Immigration lobbyists, remember, are not really worried about the plight of Chinese or Indian students who overstay their visas. Somehow ethnic chauvinism has been cloaked with a thin humanitarian veneer, when in fact the concern is not for illegal aliens per se, but for a particular category of illegal aliens. Try a thought experiment. Ask the National Council of La Raza whether it would support offering fast-track citizenship to a commensurate 15 million economic refugees from an imploding Europe or an impoverished Africa, even on conditions not imposed on those from Latin America, such as legality, mastery of English, a college degree, and proof of sustenance. Unfortunately, present advocacy for illegal immigration assumes that race and race-based identity politics shall determine the winners and losers in the immigration lottery. And that seems to me immoral to the core.

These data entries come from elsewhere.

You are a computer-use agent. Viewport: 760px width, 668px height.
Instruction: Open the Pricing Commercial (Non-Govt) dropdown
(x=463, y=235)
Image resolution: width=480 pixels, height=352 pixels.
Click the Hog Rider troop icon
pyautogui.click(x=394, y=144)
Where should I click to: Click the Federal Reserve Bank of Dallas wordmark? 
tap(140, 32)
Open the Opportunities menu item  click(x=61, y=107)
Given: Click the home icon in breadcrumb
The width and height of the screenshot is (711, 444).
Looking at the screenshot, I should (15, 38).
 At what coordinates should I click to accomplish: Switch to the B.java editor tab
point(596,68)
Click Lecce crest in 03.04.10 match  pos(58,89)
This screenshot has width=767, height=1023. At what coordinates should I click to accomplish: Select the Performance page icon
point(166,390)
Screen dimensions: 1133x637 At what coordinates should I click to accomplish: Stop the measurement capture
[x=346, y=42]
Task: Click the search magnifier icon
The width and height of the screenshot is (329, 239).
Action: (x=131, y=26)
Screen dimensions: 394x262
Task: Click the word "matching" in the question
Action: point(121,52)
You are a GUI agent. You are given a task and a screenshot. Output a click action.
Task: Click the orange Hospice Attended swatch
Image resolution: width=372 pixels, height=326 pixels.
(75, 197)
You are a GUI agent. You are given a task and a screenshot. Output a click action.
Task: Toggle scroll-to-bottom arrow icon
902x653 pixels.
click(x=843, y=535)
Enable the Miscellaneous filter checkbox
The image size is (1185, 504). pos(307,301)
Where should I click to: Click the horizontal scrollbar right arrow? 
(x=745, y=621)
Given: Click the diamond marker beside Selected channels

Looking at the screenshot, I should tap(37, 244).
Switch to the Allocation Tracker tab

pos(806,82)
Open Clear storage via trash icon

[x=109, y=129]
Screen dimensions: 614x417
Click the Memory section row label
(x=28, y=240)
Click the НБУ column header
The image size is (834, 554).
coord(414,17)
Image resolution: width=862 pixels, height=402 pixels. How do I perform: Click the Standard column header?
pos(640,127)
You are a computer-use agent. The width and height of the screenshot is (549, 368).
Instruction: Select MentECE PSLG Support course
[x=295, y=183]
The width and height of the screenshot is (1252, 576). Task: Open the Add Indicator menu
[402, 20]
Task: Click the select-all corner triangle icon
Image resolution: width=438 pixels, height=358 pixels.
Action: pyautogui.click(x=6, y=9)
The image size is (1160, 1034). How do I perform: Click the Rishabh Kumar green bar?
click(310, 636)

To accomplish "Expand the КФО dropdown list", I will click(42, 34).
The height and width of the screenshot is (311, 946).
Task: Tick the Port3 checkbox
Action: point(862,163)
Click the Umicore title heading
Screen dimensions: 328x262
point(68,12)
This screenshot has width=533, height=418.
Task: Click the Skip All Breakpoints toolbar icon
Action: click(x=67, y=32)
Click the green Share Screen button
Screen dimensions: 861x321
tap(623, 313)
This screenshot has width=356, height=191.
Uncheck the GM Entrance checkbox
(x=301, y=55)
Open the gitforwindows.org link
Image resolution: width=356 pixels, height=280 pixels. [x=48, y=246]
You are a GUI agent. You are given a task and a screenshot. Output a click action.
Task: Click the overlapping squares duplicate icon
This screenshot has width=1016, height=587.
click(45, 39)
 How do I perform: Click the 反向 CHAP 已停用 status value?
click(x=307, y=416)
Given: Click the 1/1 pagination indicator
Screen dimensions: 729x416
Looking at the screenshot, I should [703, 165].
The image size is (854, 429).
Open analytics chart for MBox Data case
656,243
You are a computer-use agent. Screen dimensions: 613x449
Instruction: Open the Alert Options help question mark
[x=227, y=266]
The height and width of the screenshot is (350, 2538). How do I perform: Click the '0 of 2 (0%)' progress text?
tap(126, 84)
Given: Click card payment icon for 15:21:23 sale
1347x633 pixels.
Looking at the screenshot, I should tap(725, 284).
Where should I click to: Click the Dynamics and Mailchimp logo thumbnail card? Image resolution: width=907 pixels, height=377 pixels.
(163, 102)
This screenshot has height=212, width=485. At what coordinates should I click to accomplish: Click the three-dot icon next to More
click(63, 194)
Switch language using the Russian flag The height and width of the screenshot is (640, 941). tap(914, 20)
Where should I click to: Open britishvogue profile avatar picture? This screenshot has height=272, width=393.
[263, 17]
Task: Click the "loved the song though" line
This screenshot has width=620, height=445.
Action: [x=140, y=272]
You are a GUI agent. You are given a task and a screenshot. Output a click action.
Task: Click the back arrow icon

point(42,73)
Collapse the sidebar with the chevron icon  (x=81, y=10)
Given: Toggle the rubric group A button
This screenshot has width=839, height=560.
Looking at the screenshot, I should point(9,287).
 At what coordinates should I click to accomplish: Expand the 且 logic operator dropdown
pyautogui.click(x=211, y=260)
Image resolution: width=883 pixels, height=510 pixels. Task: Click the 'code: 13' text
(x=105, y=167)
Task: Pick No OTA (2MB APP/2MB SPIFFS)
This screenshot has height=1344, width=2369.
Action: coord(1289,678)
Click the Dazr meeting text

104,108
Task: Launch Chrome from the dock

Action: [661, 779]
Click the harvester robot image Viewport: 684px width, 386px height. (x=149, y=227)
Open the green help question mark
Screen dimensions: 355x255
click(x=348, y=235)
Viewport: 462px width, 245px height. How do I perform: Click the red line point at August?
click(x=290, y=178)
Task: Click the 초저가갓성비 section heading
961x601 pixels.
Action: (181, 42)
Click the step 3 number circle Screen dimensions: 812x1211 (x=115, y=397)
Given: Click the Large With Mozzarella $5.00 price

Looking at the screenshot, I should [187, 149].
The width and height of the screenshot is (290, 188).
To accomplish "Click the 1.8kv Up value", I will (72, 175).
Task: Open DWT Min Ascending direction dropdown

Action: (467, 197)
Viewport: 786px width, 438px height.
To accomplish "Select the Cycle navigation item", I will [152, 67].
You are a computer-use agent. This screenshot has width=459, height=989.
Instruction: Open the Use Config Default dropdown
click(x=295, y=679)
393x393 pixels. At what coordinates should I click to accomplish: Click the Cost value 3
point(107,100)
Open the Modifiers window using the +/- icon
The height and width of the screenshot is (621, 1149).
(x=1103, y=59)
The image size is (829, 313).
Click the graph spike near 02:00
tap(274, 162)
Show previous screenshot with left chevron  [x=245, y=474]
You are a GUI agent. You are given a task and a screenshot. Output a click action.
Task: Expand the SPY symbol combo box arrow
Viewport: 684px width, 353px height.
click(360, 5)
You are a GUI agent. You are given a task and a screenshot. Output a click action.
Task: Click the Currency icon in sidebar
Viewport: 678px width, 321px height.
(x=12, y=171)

3. Legal immigration. Hundreds of thousands from Asia, Africa, and Europe wait patiently and in legal fashion to apply for citizenship. “Crowding to the front of the line” is not a cheap talking point, but an accurate description of those who ignore the rules while others suffer. In essence, the United States has established that several million foreign nationals have precedence for citizenship by virtue of the facts that (a) they have already broken the law in entering the U.S., (b) they are currently residing illegally in the U.S., and (c) they are of a particular ethnic group. To question why a Ph.D. in electrical engineering from India must wait for years to gain permanent residence in the U.S. while someone from Oaxaca without a high-school diploma is exempt from such scrutiny is deemed illiberal; in fact, the reality, not the description of it, is the real illiberality.

4. The law. Much of the discussion focuses on the fact that illegal immigration flouts federal law. But the problem is less the initial entry into the U.S. without documentation, and more the succession of law-breaking that needs must follow. If one crosses the border illegally, then one is not likely to state the truth on dozens of subsequent official documents, from matters of identification to certification of employment and entitlement. At each juncture, the law itself is insidiously eroded and the calls for it to be ignored increase. The real immorality is not a law that is found oppressive, but the notion that anyone, most ironically a foreign national, has the right to pick and choose which laws he will obey. No civilization can survive when the law hinges on individual interpretation. If foreign nationals are not required to abide by U.S. law, why would American citizens think that they must?